Characterization of phenobarbital-inducible mouse Cyp2b10 gene transcription in primary hepatocytes.

The mouse phenobarbital (PB)-inducible Cyp2b10 gene promoter has been isolated and sequenced, and control of its expression has been characterized. The 1405-base pair (bp) Cyp2bl0 promoter sequence is 83% identical to the corresponding region from the rat CYP2B2 gene. In addition to the lack of CA repeats, differences include insertion of 42 base pairs (-123/-82 bp) into the middle of a consensus sequence to the so-called "Barbie box." In this report, we have developed a primary mouse hepatocyte culture system in which endogenous 2B10 mRNA as well as Cyp2b10-driven CAT activity were induced by PB and 1,4-bis[2-(3,5-dichloropyridyloxy)]benzene (TCPOBOP), but not by the 3-chloro derivative of TCPOBOP. Deletion analysis of the Cyp2b10 promoter identified a basal transcription element at -64/-34 bp and a negative element at -971/-775 bp.
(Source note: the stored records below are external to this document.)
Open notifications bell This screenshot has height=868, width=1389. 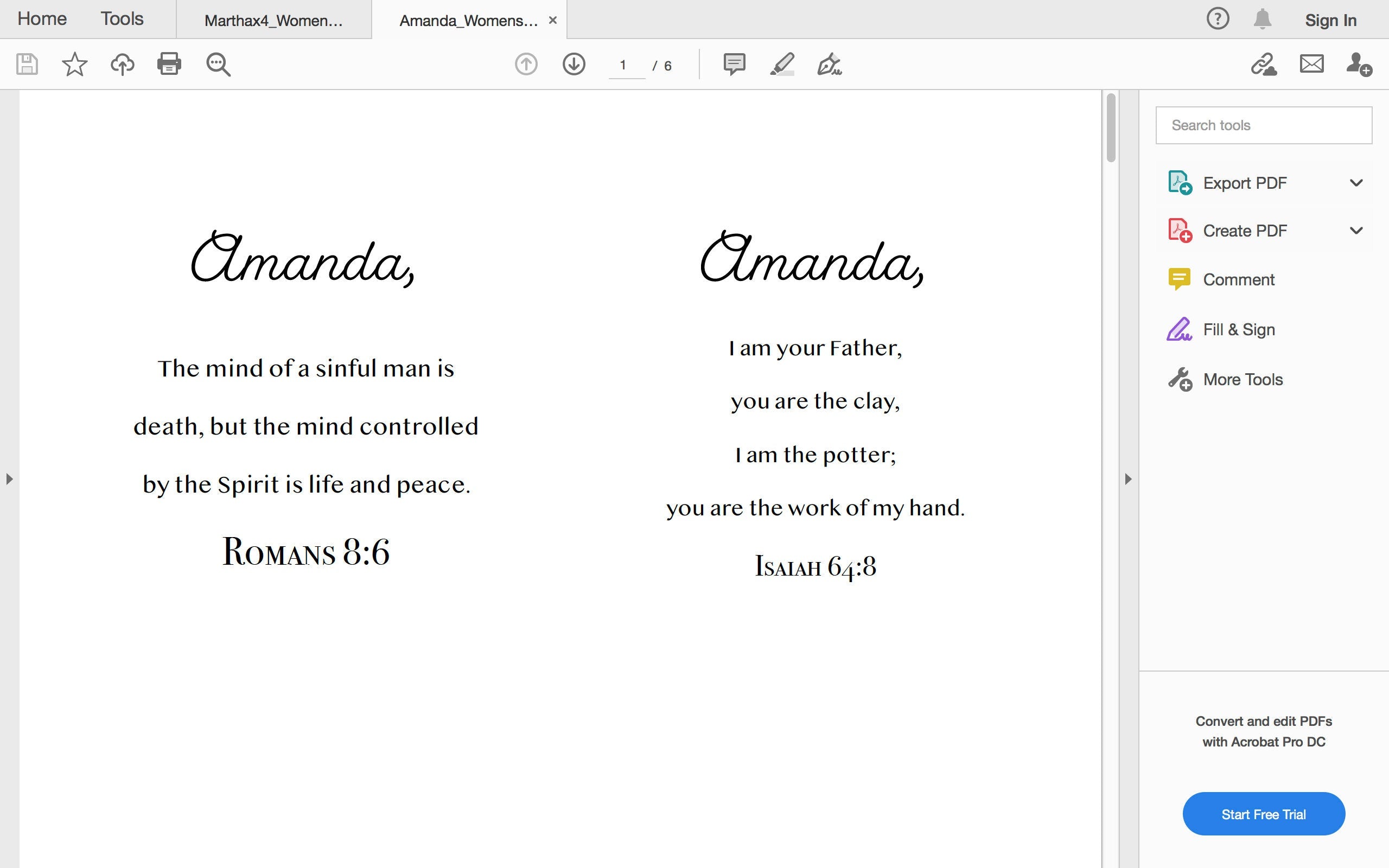tap(1262, 19)
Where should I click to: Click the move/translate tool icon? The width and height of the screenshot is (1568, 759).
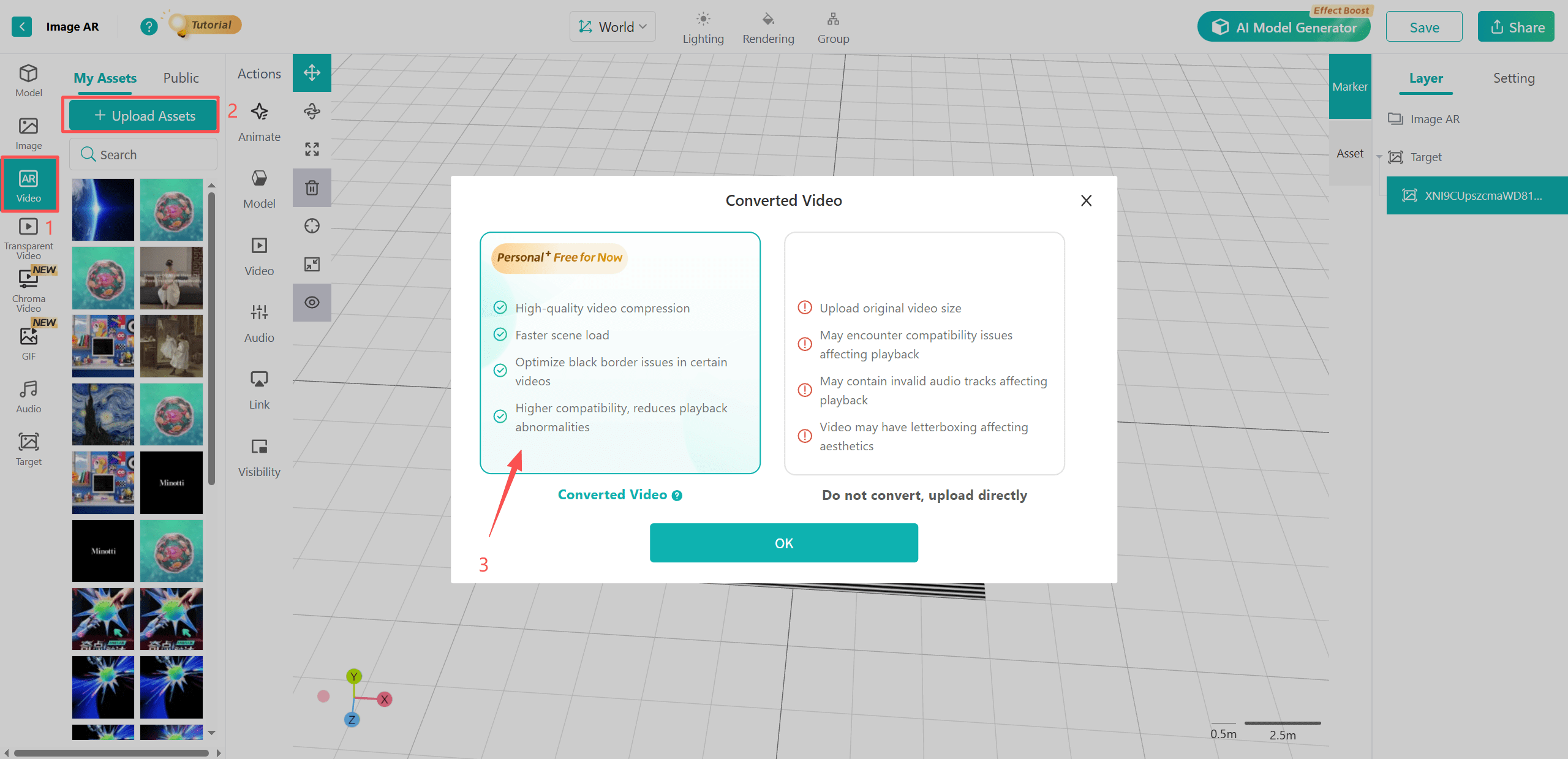pos(312,73)
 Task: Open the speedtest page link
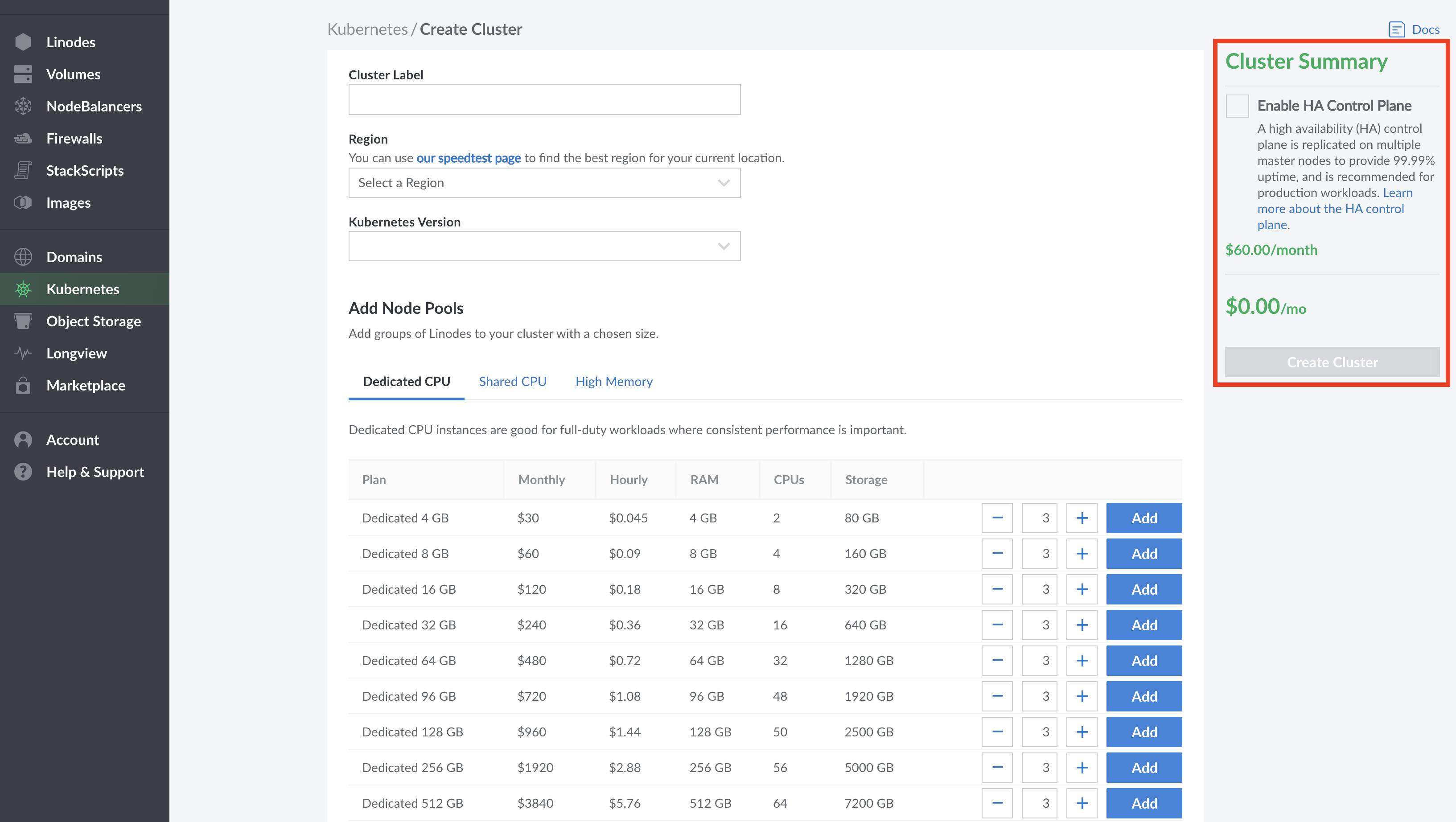[x=468, y=158]
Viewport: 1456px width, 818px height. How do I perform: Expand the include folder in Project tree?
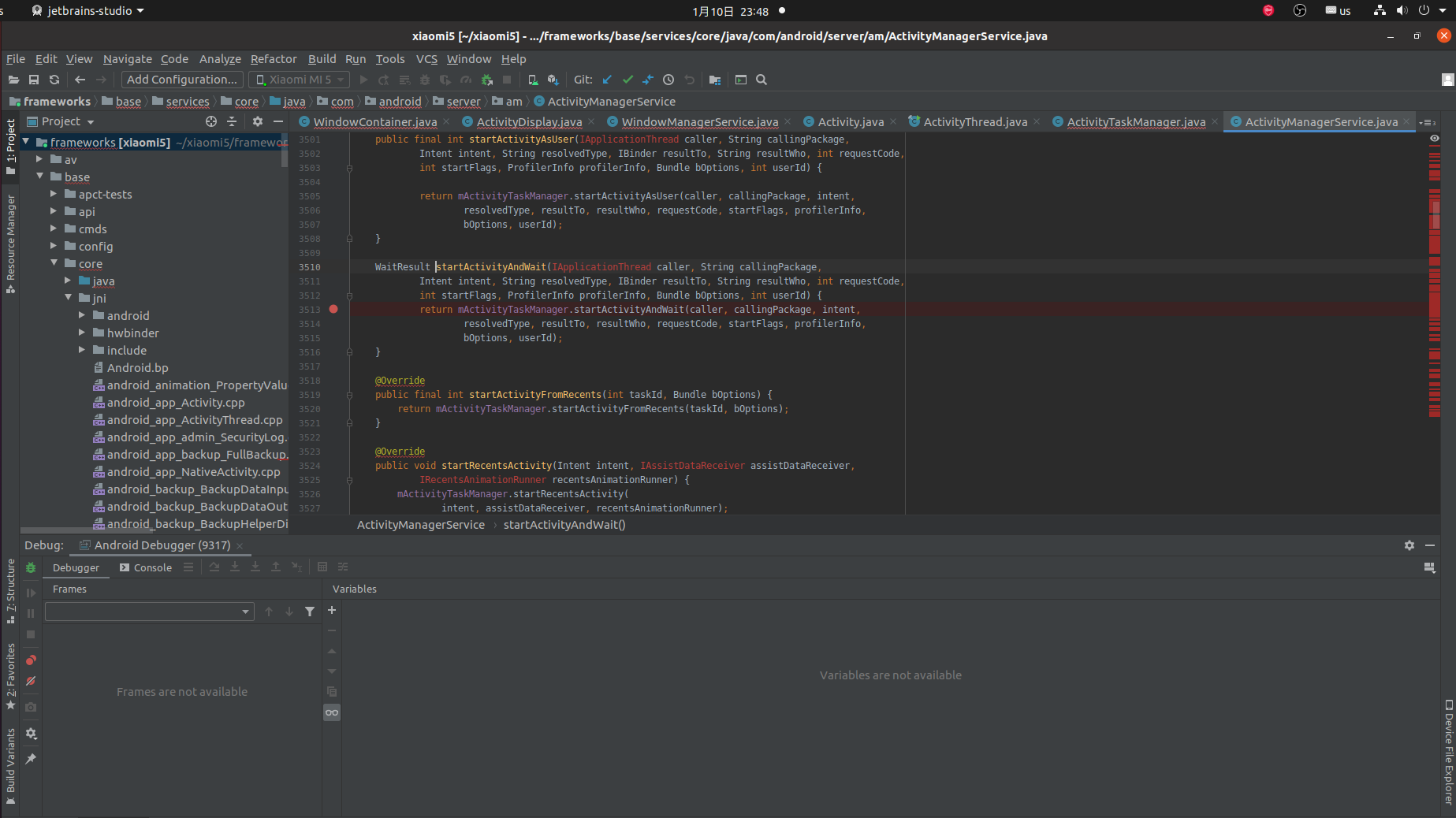click(x=81, y=350)
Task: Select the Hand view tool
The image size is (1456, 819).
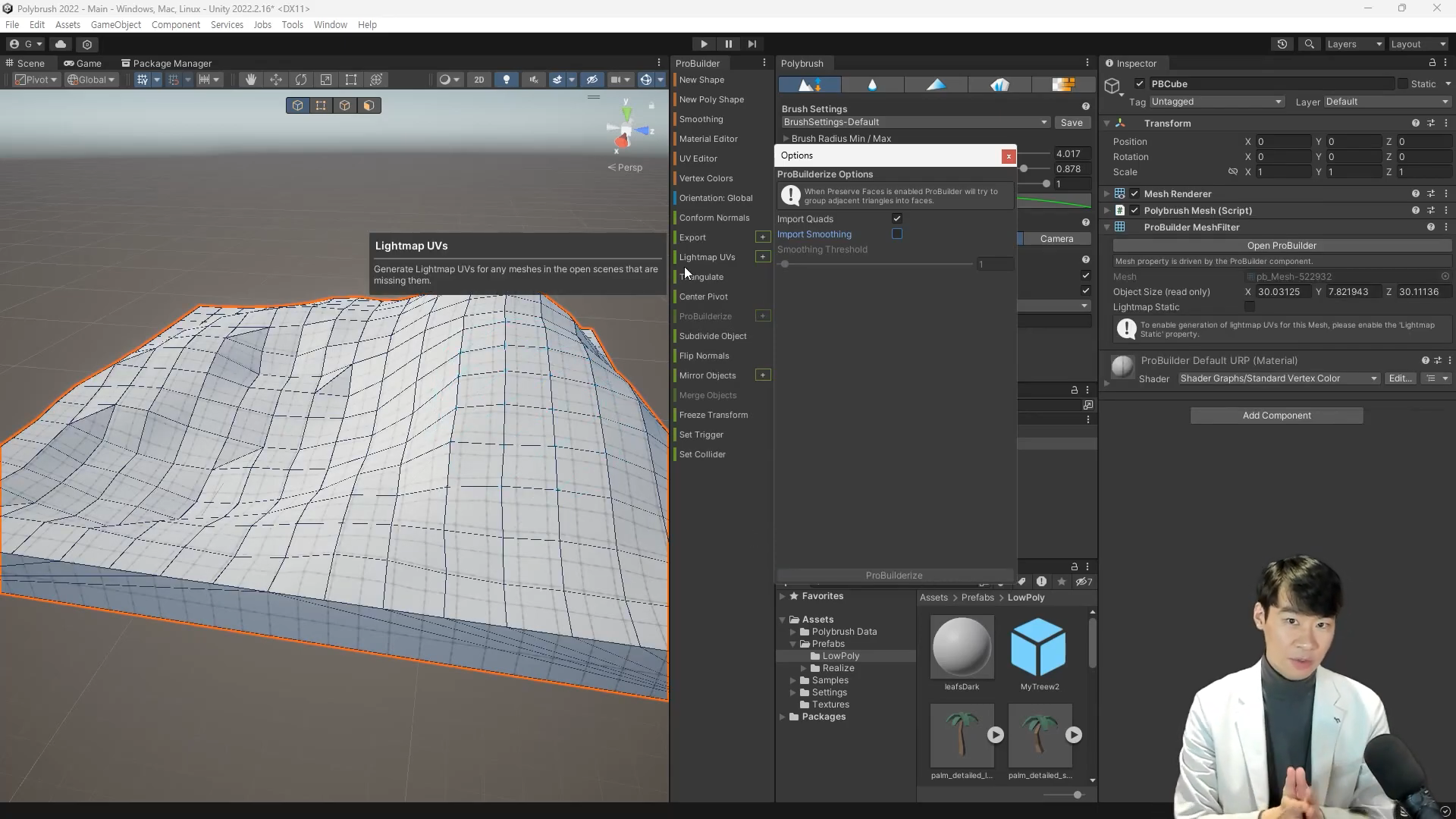Action: click(250, 80)
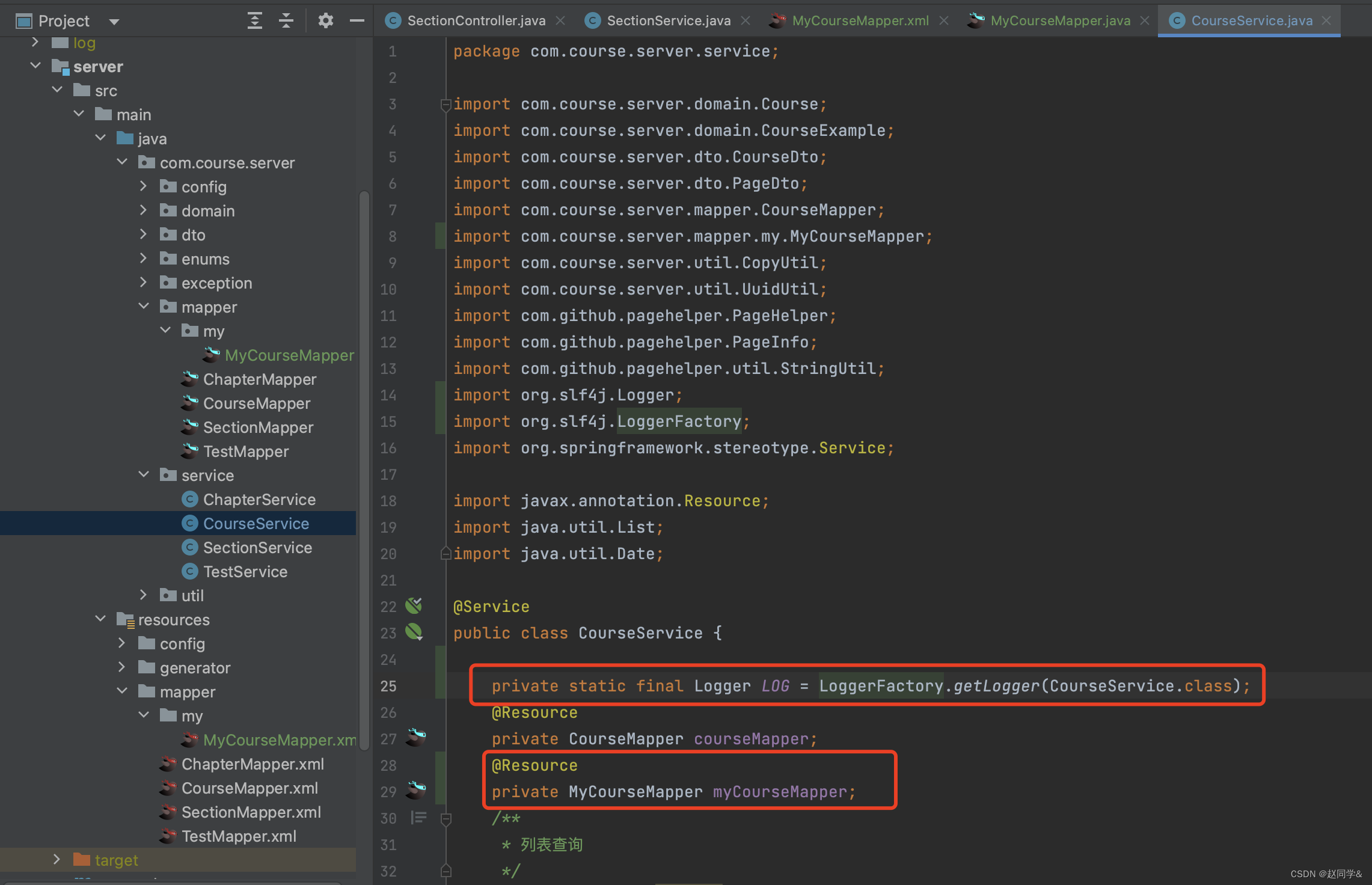1372x885 pixels.
Task: Toggle rendered doc view on line 30
Action: coord(418,818)
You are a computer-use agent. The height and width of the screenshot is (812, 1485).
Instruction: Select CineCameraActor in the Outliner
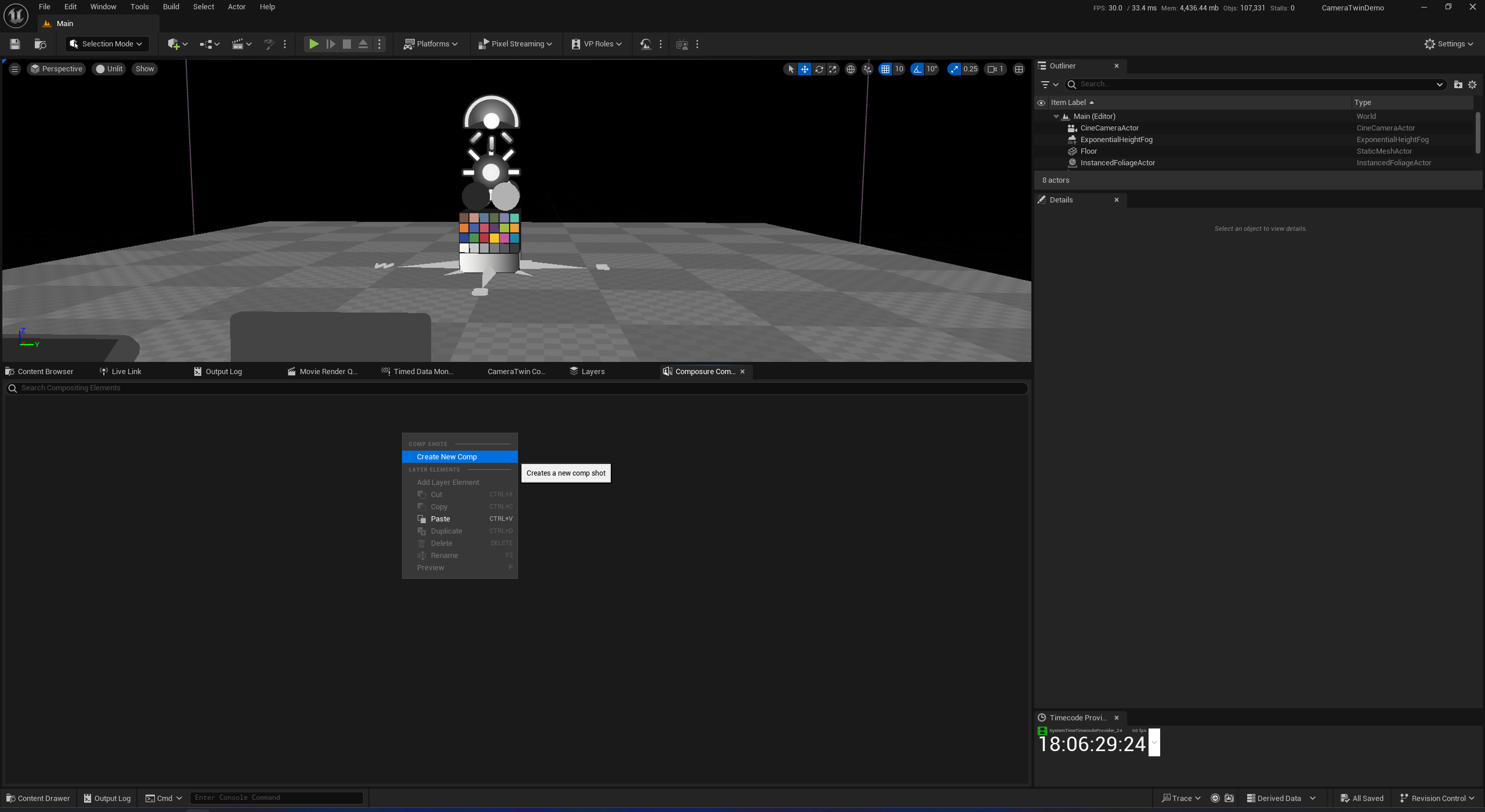pyautogui.click(x=1109, y=128)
Sequences contained within the -1404/-971 bp region are responsible for the induced CAT activity. DNase I protection and gel shift assays detected five major protein binding sites within the -1404/-971 bp fragment, one of which shared high sequence identity with a portion of a regulatory element in CYP2B2 gene (Trottier, E., Belzil, A., Stoltz, C., and Anderson, A. (1995) Gene 158, 263-268). Our results indicate that sequences important for PB-induced transcription of Cyp2b10 gene are located in the distal promoter.